Proof: Characteristic of Commutative Ring R[x] is Same as R

[stihl29]

Let R be a commutative ring. Show that the characteristic or R[x] is the same as the characteristic of R.

I'm really not sure where to start on this at all. I'm not sure what is ment by R.

 

[Dick]

R is a commutative ring, they said that. R[x] is the ring of polynomials in x over R. Now at least show some attempt or thought about the problem.

 

[Petek]

Let R be a commutative ring. Show that the characteristic or R[x] is the same as the characteristic of R.

I'm really not sure where to start on this at all. I'm not sure what is ment by R.

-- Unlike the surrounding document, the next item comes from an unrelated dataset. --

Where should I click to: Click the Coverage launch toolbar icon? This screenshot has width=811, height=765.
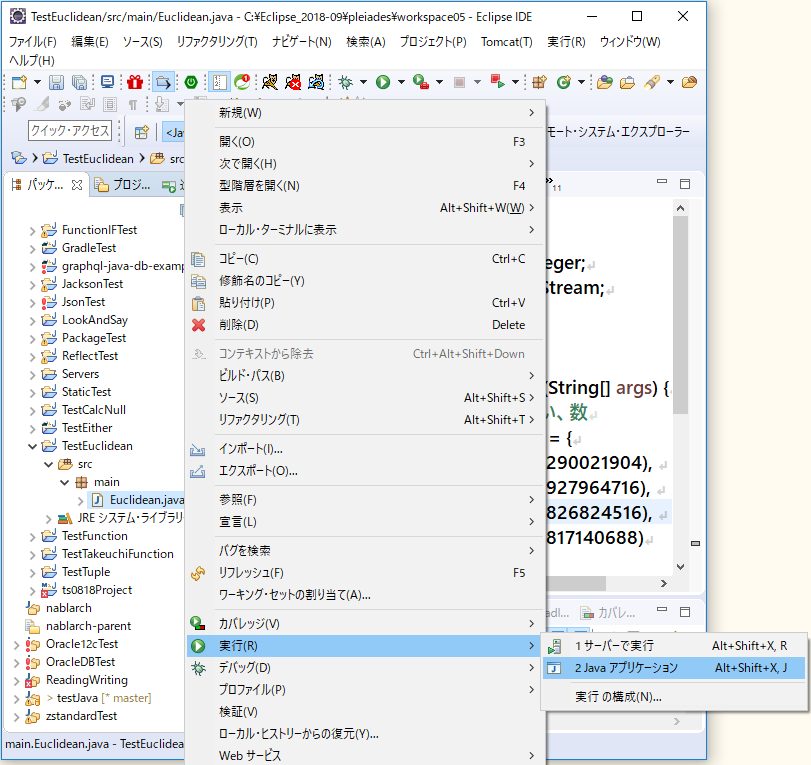pos(420,84)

I think that there are several typos in your post. Did you mean to state "Show that the characteristic of R[x] is ...". Also, R is the ring in question. Did you mean that you're not sure what is meant by R[x]? If so, R[x] is the ring of polynomials in one variable with coefficients in R. If my assumptions are correct, what is the unit element of R[x]? How does this relate to the definition of the characteristic of the ring?

 

[stihl29]

i need to show for that for a polynomial in say, z mod m the characteristic is m, meaning 1+1+1... (n-summations)

 

[HallsofIvy]

No, you don't because you are NOT dealing with "say, z mod m" you are dealing with an abstract commutative ring. What is the DEFINITION of "characteristic" for a commutat9ive ring? What is the definition of "characteristic" for a ring of polynomials with coefficients in a commutative ring?